Cube up your meat and fat to less than 1 inch pieces, mix your spices in well and grind once. I think your fat content will have more to do with the eventual outcome of texture than if you grind twice. If it's the usual pork butt, try to add an extra 1/2 pound of fat to 5 pounds of trimmed and cubed pork butt. Fresh butts that have not packed in solution are best.

For storage, you can freeze it in plastic tubs or just place a wad on white freezer paper, wrap it up and tape it. Any old masking tape will work. I'd try for 1 pound packages. If you thaw one out and you use less than that, save the extra for breakfast. Little wads of that totaling about 1/4 pound per serving, plus red bell pepper, onion, fresh spinach, cherry tomatoes fried up.......some cheese on top and a couple eggs over easy on top of that......with a SD English muffin on the side......is fit to eat. Don't forget the Cholula.

For Italian, I like my fennel whole, but toast it on a hot skillet right before mixing. Anise compliments the fennel and goes in mine as do a few hot pepper flakes. Mine is not a hot Italian like some prefer, but that's me.
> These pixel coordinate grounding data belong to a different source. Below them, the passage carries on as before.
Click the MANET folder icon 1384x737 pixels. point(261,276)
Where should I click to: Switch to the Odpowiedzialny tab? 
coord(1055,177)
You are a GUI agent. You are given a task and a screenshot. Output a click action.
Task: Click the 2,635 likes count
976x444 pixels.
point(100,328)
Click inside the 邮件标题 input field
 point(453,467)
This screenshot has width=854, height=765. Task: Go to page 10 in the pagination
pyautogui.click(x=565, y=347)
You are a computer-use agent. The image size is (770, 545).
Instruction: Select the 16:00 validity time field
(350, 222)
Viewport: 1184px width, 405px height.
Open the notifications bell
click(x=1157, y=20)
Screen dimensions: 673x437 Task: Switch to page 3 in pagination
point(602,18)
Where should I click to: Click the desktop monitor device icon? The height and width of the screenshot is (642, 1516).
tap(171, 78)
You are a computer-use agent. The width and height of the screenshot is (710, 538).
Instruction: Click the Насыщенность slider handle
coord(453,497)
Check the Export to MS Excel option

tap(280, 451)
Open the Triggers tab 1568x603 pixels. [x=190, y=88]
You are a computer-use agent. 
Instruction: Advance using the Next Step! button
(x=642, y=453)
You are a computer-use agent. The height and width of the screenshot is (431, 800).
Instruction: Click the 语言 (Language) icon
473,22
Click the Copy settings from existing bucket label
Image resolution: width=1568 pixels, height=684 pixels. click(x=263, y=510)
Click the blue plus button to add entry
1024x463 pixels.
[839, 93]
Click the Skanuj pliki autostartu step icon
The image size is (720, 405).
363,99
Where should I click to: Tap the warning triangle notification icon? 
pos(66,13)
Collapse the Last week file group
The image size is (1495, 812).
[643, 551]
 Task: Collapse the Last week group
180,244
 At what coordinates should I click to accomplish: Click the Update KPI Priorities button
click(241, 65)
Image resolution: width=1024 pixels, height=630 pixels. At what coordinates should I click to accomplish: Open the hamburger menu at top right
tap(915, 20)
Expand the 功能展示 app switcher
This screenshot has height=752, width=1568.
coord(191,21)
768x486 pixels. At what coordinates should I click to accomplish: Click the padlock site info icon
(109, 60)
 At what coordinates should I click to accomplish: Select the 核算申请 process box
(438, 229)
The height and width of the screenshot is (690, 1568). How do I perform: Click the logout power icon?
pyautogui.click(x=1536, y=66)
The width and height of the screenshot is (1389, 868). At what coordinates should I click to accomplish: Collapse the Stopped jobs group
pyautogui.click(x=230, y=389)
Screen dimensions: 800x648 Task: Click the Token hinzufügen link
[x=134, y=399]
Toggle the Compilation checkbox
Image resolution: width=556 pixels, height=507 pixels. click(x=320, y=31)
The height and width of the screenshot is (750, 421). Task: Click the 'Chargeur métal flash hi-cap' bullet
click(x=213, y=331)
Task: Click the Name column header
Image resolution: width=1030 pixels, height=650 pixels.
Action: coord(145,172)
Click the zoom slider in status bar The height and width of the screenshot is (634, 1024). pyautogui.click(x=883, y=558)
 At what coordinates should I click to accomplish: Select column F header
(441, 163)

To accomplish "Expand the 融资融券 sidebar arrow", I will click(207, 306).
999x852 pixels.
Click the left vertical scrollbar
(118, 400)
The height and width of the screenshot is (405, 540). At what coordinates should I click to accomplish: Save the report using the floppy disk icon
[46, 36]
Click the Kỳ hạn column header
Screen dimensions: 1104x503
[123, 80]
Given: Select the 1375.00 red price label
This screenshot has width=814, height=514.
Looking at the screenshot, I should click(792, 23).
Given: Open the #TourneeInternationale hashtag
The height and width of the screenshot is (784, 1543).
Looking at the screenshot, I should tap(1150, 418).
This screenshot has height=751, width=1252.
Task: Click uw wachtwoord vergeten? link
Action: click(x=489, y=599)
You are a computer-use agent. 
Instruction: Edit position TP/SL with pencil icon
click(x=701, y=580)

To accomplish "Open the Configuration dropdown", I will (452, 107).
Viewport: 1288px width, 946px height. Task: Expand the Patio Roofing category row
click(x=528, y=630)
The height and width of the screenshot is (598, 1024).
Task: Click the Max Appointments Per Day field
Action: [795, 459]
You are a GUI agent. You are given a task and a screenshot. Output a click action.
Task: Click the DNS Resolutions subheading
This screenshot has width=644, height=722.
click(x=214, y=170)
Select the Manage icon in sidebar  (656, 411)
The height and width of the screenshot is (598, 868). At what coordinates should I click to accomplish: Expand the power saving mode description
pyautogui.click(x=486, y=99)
Outside of Ebay, real high carbon steel boning knives are almost impossible to find, but as Pops says, they are the best. If not that, go for high carbon stain free. Not as easy to sharpen, but will work ok. And you will need a steel to touch it up. A good knife, sharpened up well, will slice through a chilled pork butt like it's butter, and is maybe 10X safer than using a dull knife.
post #7 of 12
one cup water per pound of meat? is that correct? sounds like alot of water?
post #8 of 12

1 Cup Water Per 5 Pounds of Meat
Corrected my previous post.


No Creosote! A-Maze-N Smokers

post #9 of 12
We generally do about 10# of italian sausage each year and put maybe 1/4# in a hamburger bag and freeze in this small of portions. This is a good amount for homemade pizza and or calzones yet you don't have to have lots left over. My recipe is a great pizza sausage but kind of strong to use in lasagna or spaghetti for my tastes. When we first did a batch we only did 5# until we knew we liked it. Also we only single grind this. The only double grinding I do is for weiners and pepper sticks where you want the texture somewhat thinner. We do not stuff our italian sausage and instead just use it as fry sausage so that is why the hamburger bags work. Good Luck.
post #10 of 12
Hamburger bag? I googled the term and came up with those stupid foil hamburger wrappers you get at your favorite heart attack emporium.PDT_Armataz_01_04.gif
post #11 of 12
Forget I asked. Found them. Boy, those things are pricey. Can you vacuum seal those things. I can get Food Saver pint bags in the local stores for a lot cheaper. Re-looking, do you stuff these bags from your stuffer into a tube shape then heat seal? Now I'm really confused (not that hard to do these days) That would be handy. Since joining this group, I've been trying to figure out where to put another freezer (2 are already full with "future projects" and another refrigerator, just for this "hobby". Not having a garage really cramps the options.
post #12 of 12
No we hand stuff these and seal them with twist ties. The 5-10# of italian sausage and the 25# of breakfast fry sausage isn't the chore it's the 150-200# of hamburger that get put in them. It works best as a three person job. One with holds the bag with the opening turned over their finger tips. Then one person make the meat into a column and packs it into the bag. The first one then packs the meat down and hands it to a third person who twists the bag and seals it with a twist tie.
Here is a link to Butcher-Packer to the bags. They are much cheaper by quantity. http://www.butcher-packer.com/index....ort=20a&page=2

Hope this helps. Good Luck.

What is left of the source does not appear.